Web filtering - are you sure you know what you are paying for?

Investment in a web filter doesn't necessarily mean organisations and their users are fully protected and getting value for money. Eamonn Doyle outlines the reality of the web filtering marketplace.

The internet is a daily tool for millions of people across the world but it is difficult to quantify its actual size due to its sheer magnitude and extremely fast growth. It is gargantuan and a popular method to get a basic estimate is to look at the number of registered domains, of which there are currently around 129 million¹.

Employers have historically been most concerned about ensuring their organisations block staff from deliberately or inadvertently reaching offensive sites such as pornography, violence and racism. The bad publicity and legal implications surrounding the organisation have always been sufficient motivation for employers to reach for their chequebooks in order to protect themselves and their staff. Today, however, the added issue of employee productivity and how this impacts on organisation efficiency has become a big issue. The continuous expansion of the internet allied to changing trends in how it is used, such as Web 2.0, means that traditional mechanisms for web filtering are simply not enough.

It is, therefore, entirely prudent to examine how web filtering suppliers can meet these growing and changing demands - after all, it is what customers are paying for, isn't it?

There are a number of key suppliers in the web filtering marketplace, most of whom rely on a URL database to ensure inappropriate web content doesn't reach users. So what's wrong with that?

The first alarm bell to ring for customers should be the recognition by major web filtering firms that their technology simply can't keep up with the growth of the internet. According to the Websense Annual Report (2006), 'Our databases and database technologies may not be able to keep pace with the growth in the number of URLs.' This, therefore, points to a fundamental issue in this type of approach to web filtering.

So what is the 'technology' they use? The usual means of web filtering is to build a URL database using human reviewers. URLs are 'harvested' through various means and then reviewed. The issue however, is one of volume. Whilst major vendors employ many personnel to review URLs for inclusion in lists, the fact is that vendors have yet to learn the lessons that car manufacturers, for example, learned decades ago; namely that 'handmade' does not offer the consistent quality and volume that user demand dictates.

If an individual reviewer can properly review and categorise say 400-800 websites per day, then a team of say 80 staff should be able to grow their URL database by 32,000-64,000 sites per day. Sounds impressive, but with millions of new sites being created each day, web filtering, which relies on a URL database, is clearly inadequate.

Compound that issue with the need to review the established database to ensure the URLs are still active and it becomes clear that some suppliers are using the equivalent of a water pistol to put out a fire.

With competition fierce in this industry, it could be argued this situation is aggravated by software authors not working too hard to clean up their current database for fear of slipping places in the 'database size wars'. A look across various vendor websites shows all sorts of database sizes quoted. The inference is clear - they argue that whoever has the biggest database must be the best at web filtering.

The reality is that in comparison to the size of the web itself, the databases on offer in the marketplace are tiny - leaving most of the web uncategorised. Put simply, organisations are paying for web filtering that can cover a tiny percentage of the internet and their employees therefore, have open access to any type of website missed by the URL database - an unacceptable situation and hardly value for money.

Whilst there is a place for traditional approaches to web filtering, it is clear that if you are going to manage a very dynamic data source, which in addition is subject to constantly changing patterns of usage and trends, then you require truly dynamic web filtering.

A number of firms are claiming some form of 'dynamic' web filtering on top of a database. Many rely on 'keywords' whereby if a site contains unacceptable keywords, the site is blocked. This technology is a step forward from databases in that at least offensive sites have the potential to be blocked. This is due to the nature of the language/slang words used in sites such as pornographic or violent websites.

However, this technology falls down in two significant ways. Firstly, websites that don't use unique language don't get blocked; for an organisation needing to control staff surfing the internet in core working hours that means general web surfing to inoffensive sites (e.g. shopping, travel, sport, news) will not be stopped by keyword scanning.

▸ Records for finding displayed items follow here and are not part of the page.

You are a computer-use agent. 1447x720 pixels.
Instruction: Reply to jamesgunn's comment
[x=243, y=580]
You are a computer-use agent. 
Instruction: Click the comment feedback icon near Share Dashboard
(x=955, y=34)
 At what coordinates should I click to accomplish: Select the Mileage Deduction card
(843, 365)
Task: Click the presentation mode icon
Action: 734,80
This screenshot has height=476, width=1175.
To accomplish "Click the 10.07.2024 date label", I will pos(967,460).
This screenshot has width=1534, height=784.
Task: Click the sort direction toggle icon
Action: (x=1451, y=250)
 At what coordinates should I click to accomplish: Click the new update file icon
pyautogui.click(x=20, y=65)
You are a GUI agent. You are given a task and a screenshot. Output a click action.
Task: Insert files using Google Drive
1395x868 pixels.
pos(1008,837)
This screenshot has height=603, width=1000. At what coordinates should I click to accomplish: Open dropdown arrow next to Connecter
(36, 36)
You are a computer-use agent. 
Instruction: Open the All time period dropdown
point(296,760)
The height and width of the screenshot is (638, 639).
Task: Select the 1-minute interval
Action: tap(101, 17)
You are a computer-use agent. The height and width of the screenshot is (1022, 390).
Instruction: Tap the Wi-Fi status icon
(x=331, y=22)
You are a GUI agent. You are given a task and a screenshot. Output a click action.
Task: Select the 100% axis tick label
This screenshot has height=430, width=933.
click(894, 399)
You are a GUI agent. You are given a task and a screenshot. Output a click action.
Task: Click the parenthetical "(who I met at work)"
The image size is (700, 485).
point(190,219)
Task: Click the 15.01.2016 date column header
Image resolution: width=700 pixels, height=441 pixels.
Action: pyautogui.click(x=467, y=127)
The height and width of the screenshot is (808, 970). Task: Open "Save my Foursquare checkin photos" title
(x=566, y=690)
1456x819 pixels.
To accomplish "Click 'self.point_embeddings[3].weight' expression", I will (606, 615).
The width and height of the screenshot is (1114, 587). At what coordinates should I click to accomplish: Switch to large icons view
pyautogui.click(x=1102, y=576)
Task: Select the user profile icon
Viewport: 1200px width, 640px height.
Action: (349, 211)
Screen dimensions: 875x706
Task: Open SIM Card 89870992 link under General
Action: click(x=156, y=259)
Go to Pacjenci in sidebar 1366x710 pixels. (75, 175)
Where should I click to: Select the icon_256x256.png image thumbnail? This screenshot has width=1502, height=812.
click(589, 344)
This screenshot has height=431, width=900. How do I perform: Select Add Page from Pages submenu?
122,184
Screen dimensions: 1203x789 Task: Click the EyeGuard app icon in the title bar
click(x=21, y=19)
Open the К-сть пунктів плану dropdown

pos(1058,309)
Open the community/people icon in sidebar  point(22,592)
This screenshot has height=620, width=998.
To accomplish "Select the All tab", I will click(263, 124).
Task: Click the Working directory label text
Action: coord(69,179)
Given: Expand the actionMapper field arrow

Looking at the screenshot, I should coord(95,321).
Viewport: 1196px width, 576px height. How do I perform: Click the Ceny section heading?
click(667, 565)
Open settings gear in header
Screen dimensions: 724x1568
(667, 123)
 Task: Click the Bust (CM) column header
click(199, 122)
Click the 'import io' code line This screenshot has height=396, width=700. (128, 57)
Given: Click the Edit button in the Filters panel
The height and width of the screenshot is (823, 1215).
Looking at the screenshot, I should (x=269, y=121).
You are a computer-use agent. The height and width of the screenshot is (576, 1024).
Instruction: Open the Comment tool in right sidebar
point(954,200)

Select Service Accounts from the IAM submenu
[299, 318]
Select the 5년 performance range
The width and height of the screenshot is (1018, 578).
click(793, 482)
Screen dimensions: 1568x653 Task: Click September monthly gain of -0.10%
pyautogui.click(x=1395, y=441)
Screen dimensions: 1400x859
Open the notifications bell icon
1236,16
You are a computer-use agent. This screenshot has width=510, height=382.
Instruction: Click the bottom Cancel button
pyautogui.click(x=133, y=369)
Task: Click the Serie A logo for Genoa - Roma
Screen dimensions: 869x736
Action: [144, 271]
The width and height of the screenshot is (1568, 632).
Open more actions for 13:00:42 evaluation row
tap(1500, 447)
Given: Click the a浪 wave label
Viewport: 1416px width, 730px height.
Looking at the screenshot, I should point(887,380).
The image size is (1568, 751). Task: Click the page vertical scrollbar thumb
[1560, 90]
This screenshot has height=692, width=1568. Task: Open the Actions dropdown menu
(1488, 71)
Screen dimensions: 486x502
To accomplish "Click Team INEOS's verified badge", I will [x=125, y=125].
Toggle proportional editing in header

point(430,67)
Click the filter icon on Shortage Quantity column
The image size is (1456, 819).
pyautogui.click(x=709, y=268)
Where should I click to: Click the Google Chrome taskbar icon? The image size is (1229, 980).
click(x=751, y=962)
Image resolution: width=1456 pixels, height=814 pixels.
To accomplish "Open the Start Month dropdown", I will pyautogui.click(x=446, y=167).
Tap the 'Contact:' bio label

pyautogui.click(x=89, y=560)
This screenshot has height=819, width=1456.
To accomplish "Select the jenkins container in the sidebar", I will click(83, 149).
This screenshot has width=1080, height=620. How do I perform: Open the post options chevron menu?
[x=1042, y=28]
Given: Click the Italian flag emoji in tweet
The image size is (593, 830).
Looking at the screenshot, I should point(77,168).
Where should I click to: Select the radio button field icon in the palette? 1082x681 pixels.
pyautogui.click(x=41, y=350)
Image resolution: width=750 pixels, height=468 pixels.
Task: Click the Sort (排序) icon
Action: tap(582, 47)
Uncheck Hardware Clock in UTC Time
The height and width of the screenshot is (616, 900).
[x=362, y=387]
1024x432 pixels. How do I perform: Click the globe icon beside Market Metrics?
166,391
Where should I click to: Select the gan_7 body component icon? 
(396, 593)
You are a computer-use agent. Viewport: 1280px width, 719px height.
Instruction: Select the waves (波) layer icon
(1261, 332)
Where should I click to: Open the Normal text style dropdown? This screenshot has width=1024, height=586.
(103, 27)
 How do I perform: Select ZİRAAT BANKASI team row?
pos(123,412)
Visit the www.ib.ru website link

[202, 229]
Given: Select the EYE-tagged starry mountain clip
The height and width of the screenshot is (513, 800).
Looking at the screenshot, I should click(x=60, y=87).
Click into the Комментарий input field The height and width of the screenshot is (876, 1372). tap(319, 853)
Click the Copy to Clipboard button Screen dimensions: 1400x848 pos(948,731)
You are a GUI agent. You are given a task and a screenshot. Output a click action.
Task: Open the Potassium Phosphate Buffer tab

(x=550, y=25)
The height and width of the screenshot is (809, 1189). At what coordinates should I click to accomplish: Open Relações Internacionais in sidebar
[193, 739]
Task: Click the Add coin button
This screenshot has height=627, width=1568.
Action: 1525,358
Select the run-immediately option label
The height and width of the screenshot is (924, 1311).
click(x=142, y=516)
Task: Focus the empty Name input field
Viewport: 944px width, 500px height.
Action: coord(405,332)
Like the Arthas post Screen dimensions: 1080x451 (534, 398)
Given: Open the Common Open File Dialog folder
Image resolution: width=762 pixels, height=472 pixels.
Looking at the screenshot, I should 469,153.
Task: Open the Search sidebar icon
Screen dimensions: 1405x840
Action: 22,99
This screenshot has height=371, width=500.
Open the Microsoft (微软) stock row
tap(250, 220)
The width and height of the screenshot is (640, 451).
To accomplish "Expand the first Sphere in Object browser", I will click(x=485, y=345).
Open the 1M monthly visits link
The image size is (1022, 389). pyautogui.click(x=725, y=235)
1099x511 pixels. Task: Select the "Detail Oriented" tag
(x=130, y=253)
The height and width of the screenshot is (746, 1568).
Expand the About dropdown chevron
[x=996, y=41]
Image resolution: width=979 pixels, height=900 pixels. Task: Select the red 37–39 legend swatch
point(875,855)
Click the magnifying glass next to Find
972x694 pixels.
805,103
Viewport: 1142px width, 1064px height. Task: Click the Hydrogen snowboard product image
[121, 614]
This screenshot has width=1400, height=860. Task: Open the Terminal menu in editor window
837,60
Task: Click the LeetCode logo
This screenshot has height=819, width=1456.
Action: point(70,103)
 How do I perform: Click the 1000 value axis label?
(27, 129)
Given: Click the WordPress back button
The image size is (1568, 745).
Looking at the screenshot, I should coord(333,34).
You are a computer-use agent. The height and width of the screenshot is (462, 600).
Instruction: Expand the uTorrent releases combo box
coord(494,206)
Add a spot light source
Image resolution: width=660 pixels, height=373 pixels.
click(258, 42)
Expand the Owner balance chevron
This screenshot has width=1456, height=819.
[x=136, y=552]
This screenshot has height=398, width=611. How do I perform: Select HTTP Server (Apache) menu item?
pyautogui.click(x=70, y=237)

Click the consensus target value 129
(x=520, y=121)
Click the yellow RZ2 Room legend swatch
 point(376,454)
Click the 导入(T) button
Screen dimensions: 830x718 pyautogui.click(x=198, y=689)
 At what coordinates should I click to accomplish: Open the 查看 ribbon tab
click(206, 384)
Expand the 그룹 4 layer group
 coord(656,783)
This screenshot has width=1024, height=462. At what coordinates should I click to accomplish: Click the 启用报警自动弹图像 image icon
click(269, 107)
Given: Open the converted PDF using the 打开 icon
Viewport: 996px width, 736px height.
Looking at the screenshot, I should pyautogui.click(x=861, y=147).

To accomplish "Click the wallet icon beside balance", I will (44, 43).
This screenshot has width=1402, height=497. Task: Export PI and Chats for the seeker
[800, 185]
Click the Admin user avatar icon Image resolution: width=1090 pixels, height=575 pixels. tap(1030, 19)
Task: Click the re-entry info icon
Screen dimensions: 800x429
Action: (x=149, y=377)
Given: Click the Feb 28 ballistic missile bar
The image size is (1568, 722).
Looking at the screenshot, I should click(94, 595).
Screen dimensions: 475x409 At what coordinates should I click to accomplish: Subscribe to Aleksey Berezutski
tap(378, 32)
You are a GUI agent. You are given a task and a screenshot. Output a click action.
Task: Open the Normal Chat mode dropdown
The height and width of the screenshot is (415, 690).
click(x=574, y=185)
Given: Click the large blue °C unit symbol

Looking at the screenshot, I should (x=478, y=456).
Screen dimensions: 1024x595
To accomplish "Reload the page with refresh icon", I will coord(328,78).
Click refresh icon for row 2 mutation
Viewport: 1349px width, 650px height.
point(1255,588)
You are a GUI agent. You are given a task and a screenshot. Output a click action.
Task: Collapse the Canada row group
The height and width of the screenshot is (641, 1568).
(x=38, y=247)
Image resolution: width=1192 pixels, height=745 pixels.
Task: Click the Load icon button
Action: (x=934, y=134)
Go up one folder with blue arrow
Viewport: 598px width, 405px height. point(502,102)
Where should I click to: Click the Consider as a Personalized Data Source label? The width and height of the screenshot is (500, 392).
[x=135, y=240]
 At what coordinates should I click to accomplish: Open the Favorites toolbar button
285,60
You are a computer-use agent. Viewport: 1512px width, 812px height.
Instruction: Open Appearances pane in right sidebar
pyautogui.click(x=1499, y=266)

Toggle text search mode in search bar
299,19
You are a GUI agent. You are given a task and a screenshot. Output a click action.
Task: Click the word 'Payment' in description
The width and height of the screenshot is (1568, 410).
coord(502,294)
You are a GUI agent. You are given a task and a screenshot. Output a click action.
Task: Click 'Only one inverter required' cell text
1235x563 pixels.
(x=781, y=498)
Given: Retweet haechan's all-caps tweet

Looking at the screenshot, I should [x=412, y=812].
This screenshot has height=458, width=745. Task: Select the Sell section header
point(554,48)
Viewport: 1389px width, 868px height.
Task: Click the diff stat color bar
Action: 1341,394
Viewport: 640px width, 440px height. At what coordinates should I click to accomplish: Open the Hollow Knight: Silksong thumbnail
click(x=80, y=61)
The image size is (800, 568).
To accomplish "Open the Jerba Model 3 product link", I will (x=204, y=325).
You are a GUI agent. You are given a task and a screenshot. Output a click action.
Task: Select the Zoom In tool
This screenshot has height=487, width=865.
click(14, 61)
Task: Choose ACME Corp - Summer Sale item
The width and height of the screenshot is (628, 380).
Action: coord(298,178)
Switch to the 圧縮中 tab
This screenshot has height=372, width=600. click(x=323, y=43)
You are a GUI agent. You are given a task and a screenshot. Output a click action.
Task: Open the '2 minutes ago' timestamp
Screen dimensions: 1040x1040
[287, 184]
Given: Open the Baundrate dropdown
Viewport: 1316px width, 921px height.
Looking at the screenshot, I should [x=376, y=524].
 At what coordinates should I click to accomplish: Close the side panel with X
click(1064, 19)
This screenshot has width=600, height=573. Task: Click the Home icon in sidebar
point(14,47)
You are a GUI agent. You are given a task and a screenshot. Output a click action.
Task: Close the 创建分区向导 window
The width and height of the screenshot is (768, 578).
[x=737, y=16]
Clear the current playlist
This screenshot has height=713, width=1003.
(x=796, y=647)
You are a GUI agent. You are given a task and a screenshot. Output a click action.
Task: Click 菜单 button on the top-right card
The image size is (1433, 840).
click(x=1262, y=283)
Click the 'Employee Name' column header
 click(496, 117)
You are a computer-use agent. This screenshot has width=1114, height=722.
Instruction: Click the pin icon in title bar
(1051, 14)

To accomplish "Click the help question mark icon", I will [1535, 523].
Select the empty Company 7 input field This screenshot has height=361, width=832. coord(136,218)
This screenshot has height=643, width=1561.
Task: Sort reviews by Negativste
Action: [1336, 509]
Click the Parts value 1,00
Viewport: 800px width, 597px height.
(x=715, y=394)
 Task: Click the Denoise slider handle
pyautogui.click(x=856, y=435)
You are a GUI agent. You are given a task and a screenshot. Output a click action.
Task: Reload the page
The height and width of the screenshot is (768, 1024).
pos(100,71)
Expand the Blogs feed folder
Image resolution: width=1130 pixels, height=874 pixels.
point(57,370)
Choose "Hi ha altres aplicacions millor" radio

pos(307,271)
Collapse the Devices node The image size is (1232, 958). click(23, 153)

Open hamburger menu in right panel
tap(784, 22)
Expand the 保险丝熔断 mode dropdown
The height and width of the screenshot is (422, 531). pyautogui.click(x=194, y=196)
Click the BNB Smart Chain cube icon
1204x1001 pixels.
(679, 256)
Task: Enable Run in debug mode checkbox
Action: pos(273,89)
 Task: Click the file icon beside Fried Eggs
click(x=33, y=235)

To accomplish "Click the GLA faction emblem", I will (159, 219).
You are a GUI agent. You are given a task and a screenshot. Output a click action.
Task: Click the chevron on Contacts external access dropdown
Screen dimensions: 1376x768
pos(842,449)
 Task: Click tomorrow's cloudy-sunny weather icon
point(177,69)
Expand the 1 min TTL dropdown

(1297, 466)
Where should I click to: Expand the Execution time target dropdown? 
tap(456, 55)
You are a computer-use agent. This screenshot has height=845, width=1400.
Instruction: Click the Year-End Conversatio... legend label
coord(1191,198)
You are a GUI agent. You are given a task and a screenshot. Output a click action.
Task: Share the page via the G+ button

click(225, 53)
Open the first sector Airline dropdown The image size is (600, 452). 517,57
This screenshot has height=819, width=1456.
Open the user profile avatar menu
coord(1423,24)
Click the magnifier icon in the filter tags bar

Secondly, keyword scanning is hardly 'dynamic' when the measurements it uses are largely pre-set and the ongoing need to maintain the list of keywords for effective filtering is complex and time-consuming.

The only way forward is true dynamic scanning using technology to review and categorise a URL at the point of request. It shouldn't matter if the website is new, amended or has become popular all of a sudden. Organisations need their filtering policies to be fully enforced or they simply are not getting the value from their investment in their web filtering solution.

Everyone agrees that you need to have acceptable use policies and web filtering in place. Effective web filtering is possible, but a URL database approach is just not enough to protect your organisation or staff, whatever vendor marketing hype says. Customers need to become more aware of what they are actually paying for and what limitations to effective web filtering remain despite their investment. Ignoring these limitations could cost your organisation dearly in open surfing for all staff, perhaps for years to come.

Eamonn Doyle is managing director of Bloxx.